Ohio high court ruling on speed cameras correct
We are pleased to see the Ohio Supreme Court taking a position that goes against the use of traffic cameras — or at least against using the cameras to generate significant additional revenue.
The court last month determined a law that reduces state funding to municipalities that use speed camera enforcement is constitutional.
In doing so, the high court reversed an appellate court’s judgment in a case filed by the Cleveland-area municipalities of East Cleveland and Newburgh Heights. They had challenged the constitutionality of an Ohio law that allows the state to reduce its local government fund distributions to municipalities that use automated traffic cameras.
The 2019 law allows the state to reduce local government allocations by the same amount that communities collect in fines from the use of automated traffic cameras. However, the two Cuyahoga County municipalities claimed the law violates home rule protections granted to them under the Ohio Constitution.
The Ohio Supreme Court disagreed. It determined Ohio’s constitution, in fact, does not require Ohio’s General Assembly to give municipalities a set amount of funds — or any funds at all — and Ohio communities have no specific rights to local government money. At the end of the day, Ohio’s Legislature has the authority to establish priorities and decide how much funding to give to local cities, the court decision says.
It also ruled the funding law does not violate home rule authority because it does not prohibit municipalities from enforcing their traffic laws with cameras, if they so choose.
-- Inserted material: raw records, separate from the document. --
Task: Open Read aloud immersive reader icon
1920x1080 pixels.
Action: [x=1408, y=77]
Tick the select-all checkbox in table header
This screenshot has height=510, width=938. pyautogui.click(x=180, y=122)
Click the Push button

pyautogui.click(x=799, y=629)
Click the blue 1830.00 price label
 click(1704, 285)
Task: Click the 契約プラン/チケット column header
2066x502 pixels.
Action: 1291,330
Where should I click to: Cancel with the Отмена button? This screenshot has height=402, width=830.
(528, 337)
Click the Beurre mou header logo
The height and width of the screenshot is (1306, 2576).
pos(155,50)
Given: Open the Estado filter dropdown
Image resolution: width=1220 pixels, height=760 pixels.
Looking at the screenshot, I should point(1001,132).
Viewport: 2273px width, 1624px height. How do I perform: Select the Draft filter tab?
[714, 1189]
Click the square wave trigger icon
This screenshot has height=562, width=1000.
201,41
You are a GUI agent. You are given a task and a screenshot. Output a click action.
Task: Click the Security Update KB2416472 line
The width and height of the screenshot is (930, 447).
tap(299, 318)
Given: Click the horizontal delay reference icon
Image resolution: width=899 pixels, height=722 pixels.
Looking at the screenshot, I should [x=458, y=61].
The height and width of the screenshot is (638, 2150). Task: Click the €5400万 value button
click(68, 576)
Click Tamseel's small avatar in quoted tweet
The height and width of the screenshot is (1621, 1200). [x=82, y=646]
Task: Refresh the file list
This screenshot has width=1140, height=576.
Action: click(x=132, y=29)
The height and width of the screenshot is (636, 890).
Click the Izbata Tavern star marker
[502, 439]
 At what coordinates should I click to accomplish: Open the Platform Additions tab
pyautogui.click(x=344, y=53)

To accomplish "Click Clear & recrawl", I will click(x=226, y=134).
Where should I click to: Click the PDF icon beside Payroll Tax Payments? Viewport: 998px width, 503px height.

Youngstown’s police department, for instance, had used hand-held speed cameras almost exclusively on Interstate 680 between South Avenue and Meridian Road, from August 2015 until November 2019. Girard, Weathersfield and Liberty also use speed camera enforcement.
Youngstown discontinued the program after the state Legislature passed the bill reducing a municipality’s local government fund money by the amount it received from the hand-held cameras for speeding and going through red lights.
That decision came based on the law passed in Columbus by lawmakers hoping to discourage the police practice, which generates vast amounts of money.
Youngstown received about $2.2 million in speed-camera money in 2019, compared to about $1.7 in local government funds. The city ended the program because the speed-camera money was exclusively for police equipment purchases and to pay for officers on that duty, who did so on overtime at time-and-a-half. Local government fund money instead goes into the city’s general fund.
In the court’s decision, Justice Sharon Kennedy wrote: “The spending setoff may disincentivize municipalities from adopting or continuing to use traffic cameras, but it does not forbid what municipal law permits any more than the creation of a financial incentive to adopt the use of traffic cameras would require a municipality to do what its own laws proscribe.”
This newspaper consistently has argued the practice is little more than policing for profit and goes against the true reason for law enforcement — to serve and protect.
Our Legislature and now the court, in essence, have agreed. Communities have the option of whether to continue use of the cameras, but the law and the court ruling does what it can to balance the revenue with an equal loss in local government funds.
It should be noted that under the 2019 law, however, an exemption exists in the local government funds deduction for camera use in a school zone. Money collected from school-zone speeders may be used only for school safety resources.
We disagree, and maintain our argument that revenue generated from speed cameras used everywhere — including in school zones — should be subtracted from local government funds.
Youngstown recently adopted a plan to place unmanned speed cameras in school zones. Other communities also have considered the school-zone speed cameras. In Youngstown, contractor Blue Line Solutions of Tennessee will receive 35 percent of the fines generated by local people driving at least 11 mph over the speed limit in school zones.
It’s true that no one should speed in school zones. Still, we believe officers patrolling school zones would be a much more effective method of slowing speeders and make an immediate safety impact rather than generating funds from unsuspecting motorists caught speeding on camera. Those speeders won’t slow down until the ticket arrives in the mail some two weeks later. How does that help improve safety for our students?
At the end of the day, policing for profit is wrong, and the Supreme Court was right to maintain their position.